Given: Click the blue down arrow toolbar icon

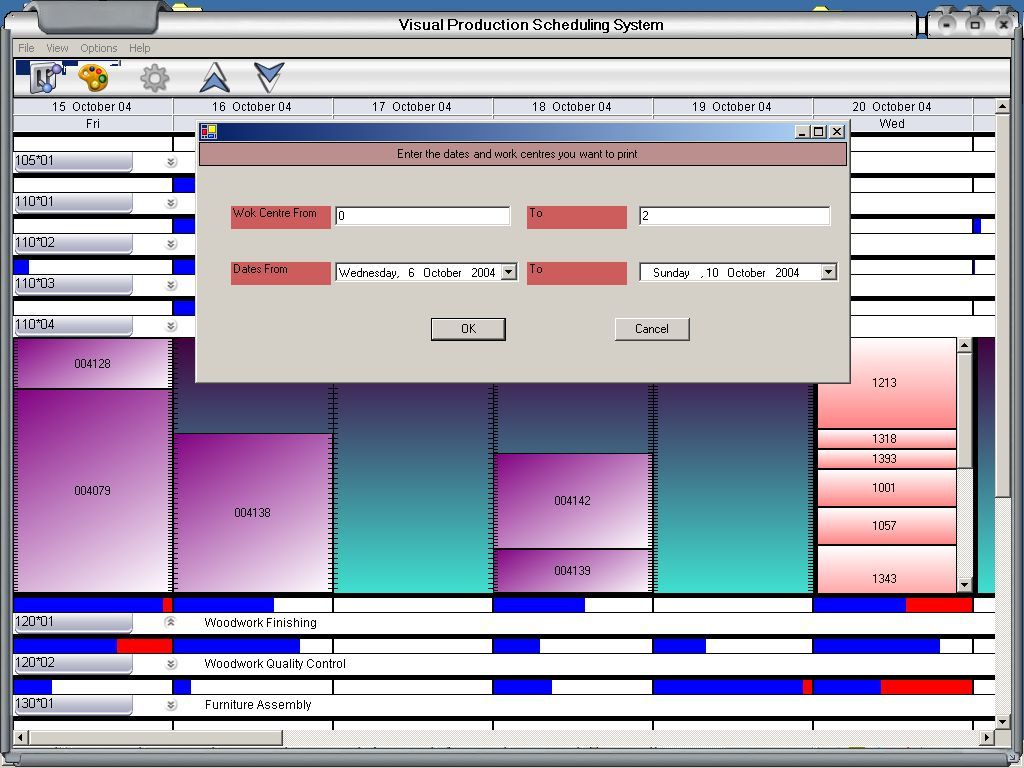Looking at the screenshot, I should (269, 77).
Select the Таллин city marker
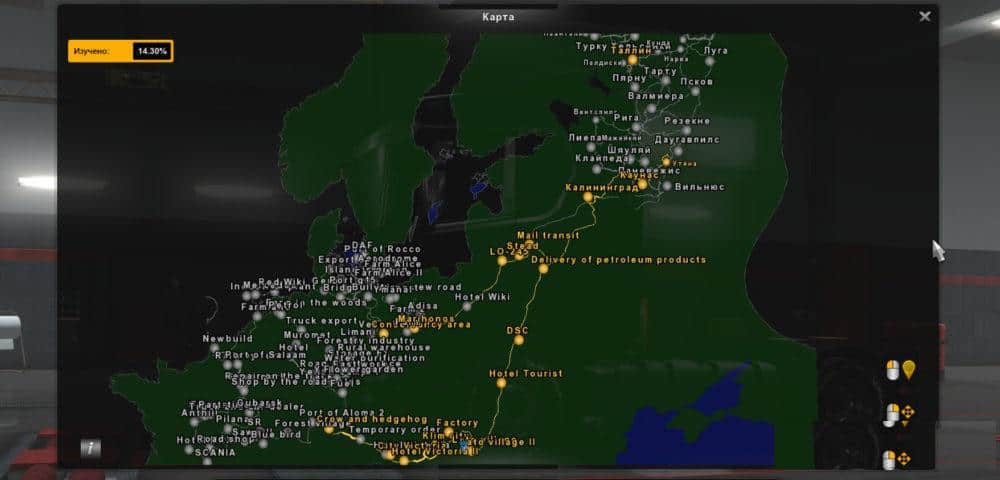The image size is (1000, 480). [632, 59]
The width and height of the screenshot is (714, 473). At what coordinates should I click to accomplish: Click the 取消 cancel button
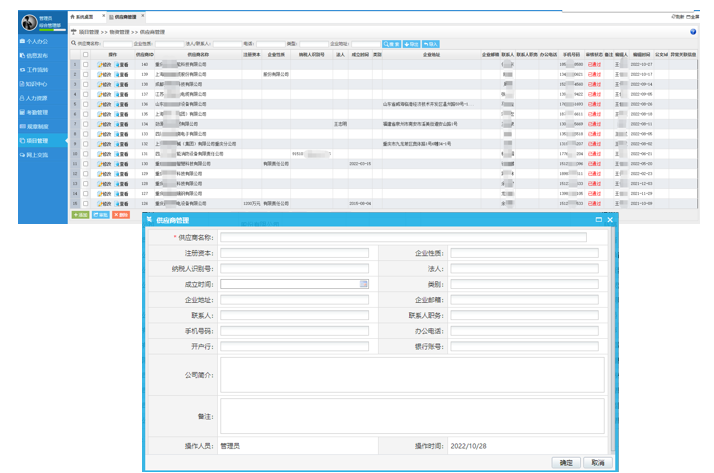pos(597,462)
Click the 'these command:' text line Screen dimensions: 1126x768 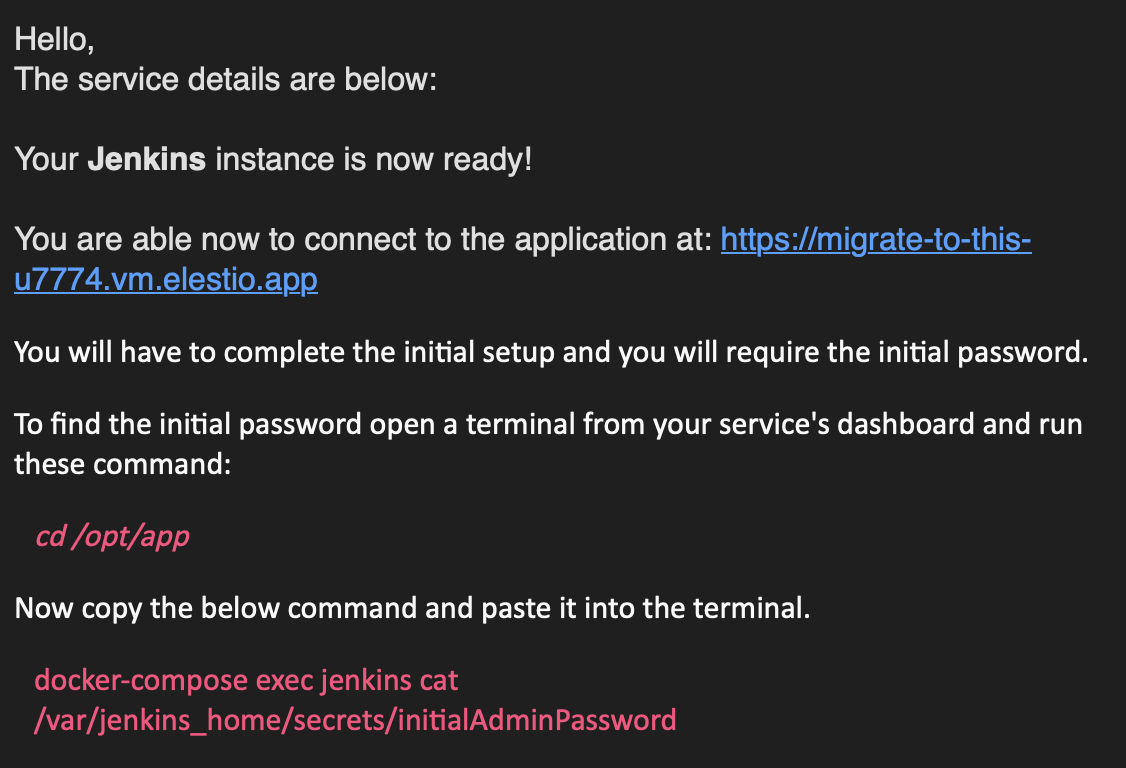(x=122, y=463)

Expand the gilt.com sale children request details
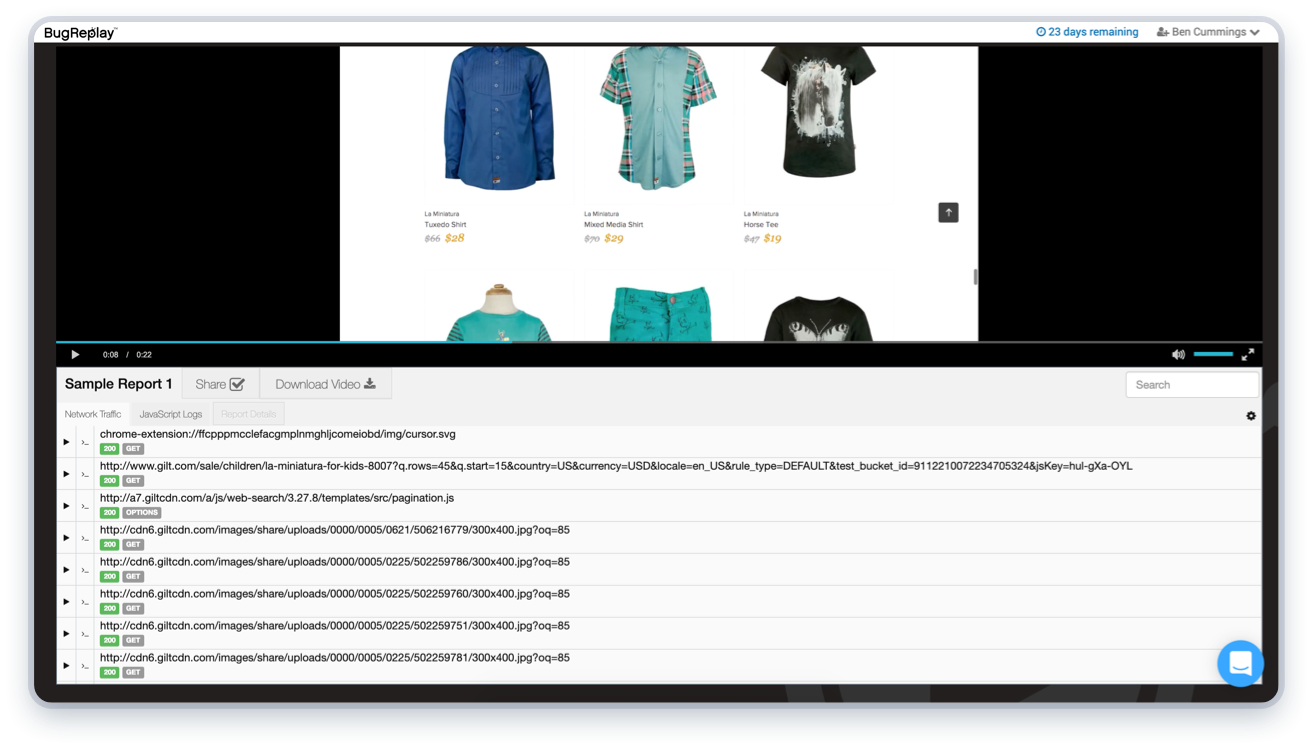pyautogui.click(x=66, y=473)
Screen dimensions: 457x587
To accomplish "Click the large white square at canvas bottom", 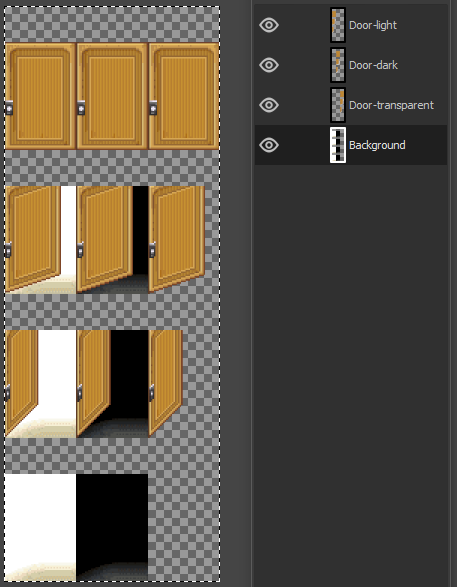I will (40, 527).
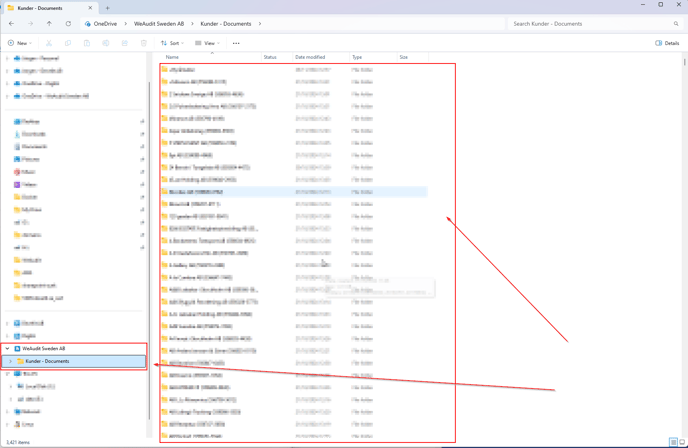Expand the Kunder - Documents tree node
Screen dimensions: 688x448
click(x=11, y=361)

# # # #

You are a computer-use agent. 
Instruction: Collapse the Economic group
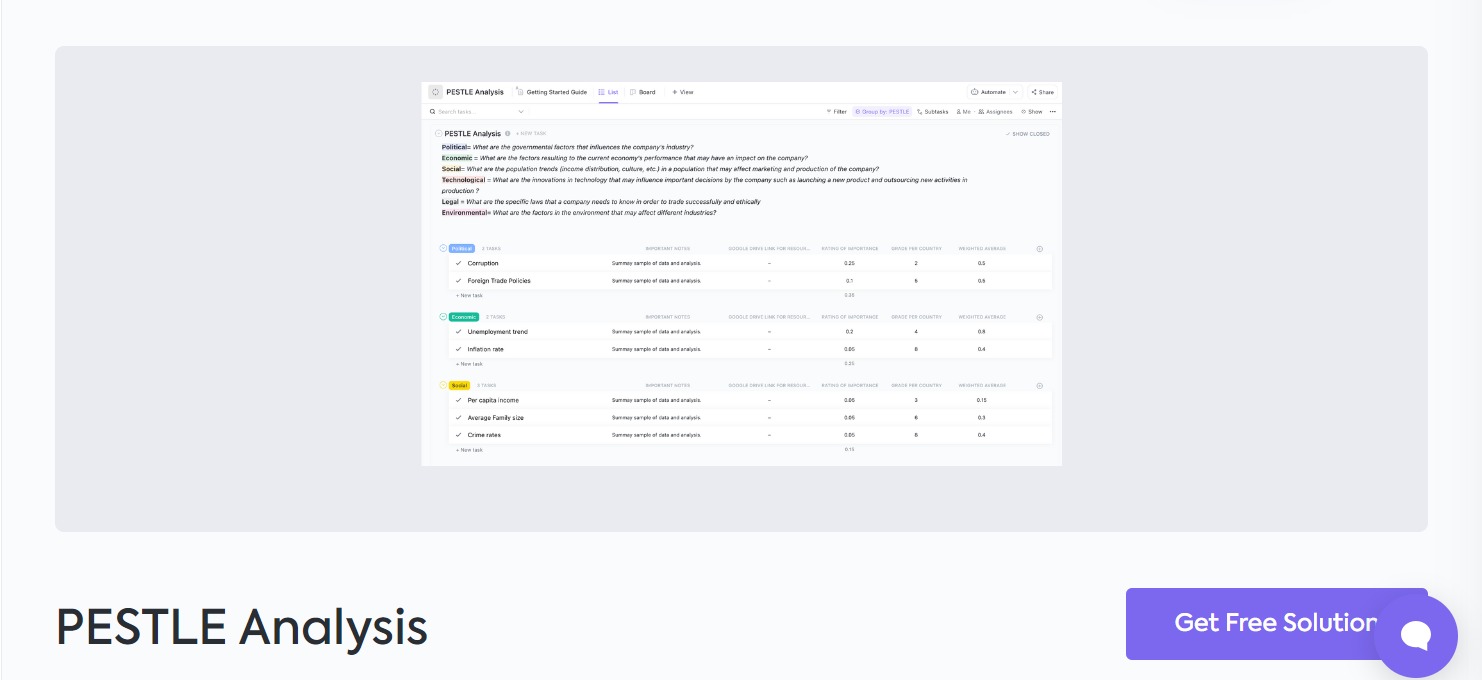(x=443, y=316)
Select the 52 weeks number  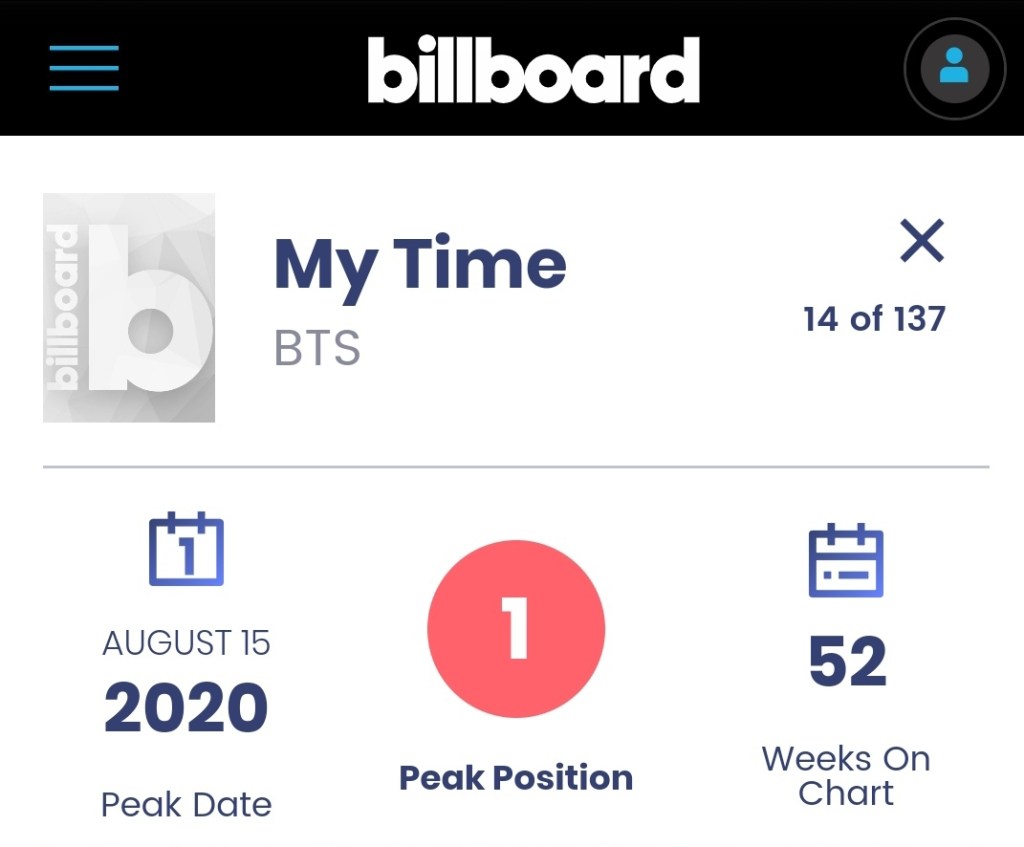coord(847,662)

# # # #

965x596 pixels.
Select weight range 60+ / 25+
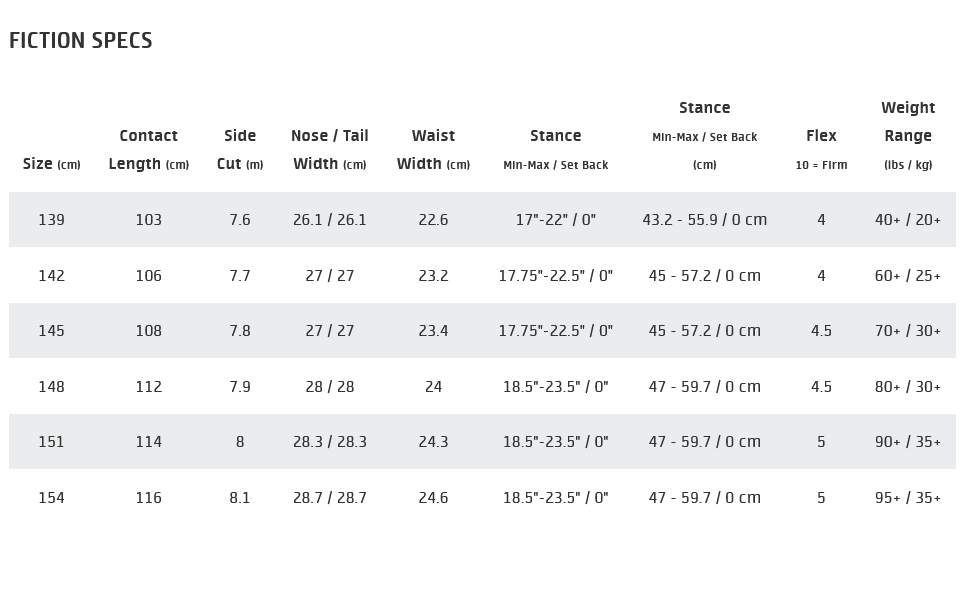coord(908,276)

# # # #

Could you repeat the listing word for word, starting with the line containing "Given: Click the blue down arrow toolbar icon" and going on through the line containing "The image size is (1000, 480). [632, 59]", and leave the pictures out?

Given: Click the blue down arrow toolbar icon

Looking at the screenshot, I should (269, 77).
Select the Таллин city marker
The image size is (1000, 480). [632, 59]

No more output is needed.